What the task asks:
In the records below, locate the line containing "Image resolution: width=669"; output that line and every following line through the last, exactly.

Provided data:
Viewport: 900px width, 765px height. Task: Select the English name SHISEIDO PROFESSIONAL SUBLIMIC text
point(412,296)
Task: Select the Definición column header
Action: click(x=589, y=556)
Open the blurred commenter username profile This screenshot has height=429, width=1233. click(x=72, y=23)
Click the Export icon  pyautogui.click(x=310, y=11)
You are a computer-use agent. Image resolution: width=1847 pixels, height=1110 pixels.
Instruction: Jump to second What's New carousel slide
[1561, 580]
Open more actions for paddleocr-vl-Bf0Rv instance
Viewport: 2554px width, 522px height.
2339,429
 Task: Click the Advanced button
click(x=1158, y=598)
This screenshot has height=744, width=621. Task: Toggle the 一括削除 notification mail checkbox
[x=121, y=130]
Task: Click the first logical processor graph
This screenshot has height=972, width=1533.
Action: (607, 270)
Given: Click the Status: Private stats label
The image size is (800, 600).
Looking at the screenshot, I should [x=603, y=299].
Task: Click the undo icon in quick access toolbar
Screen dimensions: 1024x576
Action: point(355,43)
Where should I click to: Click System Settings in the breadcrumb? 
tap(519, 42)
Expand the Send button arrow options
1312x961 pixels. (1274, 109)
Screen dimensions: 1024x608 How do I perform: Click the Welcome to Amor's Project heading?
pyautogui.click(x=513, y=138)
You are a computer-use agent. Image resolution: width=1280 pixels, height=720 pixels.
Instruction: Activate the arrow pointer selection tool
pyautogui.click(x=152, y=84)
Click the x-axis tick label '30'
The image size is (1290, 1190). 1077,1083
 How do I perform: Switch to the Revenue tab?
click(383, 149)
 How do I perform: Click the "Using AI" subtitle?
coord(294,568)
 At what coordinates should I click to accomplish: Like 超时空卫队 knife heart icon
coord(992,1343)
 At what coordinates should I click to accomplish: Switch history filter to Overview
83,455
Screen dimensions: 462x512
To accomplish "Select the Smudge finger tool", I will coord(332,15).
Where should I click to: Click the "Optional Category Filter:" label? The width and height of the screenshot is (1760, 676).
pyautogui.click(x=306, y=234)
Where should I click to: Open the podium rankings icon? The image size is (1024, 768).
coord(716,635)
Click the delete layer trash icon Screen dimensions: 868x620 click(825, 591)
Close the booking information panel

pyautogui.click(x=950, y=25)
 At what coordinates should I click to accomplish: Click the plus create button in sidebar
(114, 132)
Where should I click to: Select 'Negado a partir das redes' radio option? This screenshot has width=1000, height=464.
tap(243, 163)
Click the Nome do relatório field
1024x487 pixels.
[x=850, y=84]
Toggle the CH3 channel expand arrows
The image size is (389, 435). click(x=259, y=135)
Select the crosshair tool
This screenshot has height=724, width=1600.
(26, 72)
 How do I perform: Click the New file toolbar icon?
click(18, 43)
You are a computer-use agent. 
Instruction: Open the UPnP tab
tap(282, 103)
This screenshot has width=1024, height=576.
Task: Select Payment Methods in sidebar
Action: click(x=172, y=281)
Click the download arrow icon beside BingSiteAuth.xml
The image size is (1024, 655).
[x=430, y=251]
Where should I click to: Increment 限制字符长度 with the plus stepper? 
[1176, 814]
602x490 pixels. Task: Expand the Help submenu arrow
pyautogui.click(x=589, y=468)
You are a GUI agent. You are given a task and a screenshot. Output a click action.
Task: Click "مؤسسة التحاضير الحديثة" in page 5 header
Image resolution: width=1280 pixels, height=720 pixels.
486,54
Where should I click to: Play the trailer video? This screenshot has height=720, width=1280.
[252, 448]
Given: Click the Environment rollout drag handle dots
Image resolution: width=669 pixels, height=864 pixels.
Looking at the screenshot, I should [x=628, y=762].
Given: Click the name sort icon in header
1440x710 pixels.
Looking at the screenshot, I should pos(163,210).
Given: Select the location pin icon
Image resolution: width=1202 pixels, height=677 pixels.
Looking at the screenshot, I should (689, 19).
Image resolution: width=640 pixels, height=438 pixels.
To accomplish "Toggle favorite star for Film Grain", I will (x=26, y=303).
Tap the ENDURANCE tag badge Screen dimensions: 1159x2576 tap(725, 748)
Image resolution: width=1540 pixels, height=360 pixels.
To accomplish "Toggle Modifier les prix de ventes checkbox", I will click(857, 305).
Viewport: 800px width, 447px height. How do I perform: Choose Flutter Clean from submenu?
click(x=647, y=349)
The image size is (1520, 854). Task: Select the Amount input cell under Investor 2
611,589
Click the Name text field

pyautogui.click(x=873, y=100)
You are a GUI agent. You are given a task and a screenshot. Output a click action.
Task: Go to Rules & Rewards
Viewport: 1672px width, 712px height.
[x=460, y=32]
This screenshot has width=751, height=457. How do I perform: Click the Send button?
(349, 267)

Response to the exercise:
Image resolution: width=669 pixels, height=864 pixels.
Looking at the screenshot, I should [x=628, y=762].
Given: Click the name sort icon in header
1440x710 pixels.
Looking at the screenshot, I should pos(163,210).
Given: Select the location pin icon
Image resolution: width=1202 pixels, height=677 pixels.
Looking at the screenshot, I should (689, 19).
Image resolution: width=640 pixels, height=438 pixels.
To accomplish "Toggle favorite star for Film Grain", I will (x=26, y=303).
Tap the ENDURANCE tag badge Screen dimensions: 1159x2576 tap(725, 748)
Image resolution: width=1540 pixels, height=360 pixels.
To accomplish "Toggle Modifier les prix de ventes checkbox", I will click(857, 305).
Viewport: 800px width, 447px height. How do I perform: Choose Flutter Clean from submenu?
click(x=647, y=349)
The image size is (1520, 854). Task: Select the Amount input cell under Investor 2
611,589
Click the Name text field

pyautogui.click(x=873, y=100)
You are a GUI agent. You are given a task and a screenshot. Output a click action.
Task: Go to Rules & Rewards
Viewport: 1672px width, 712px height.
[x=460, y=32]
This screenshot has width=751, height=457. How do I perform: Click the Send button?
(349, 267)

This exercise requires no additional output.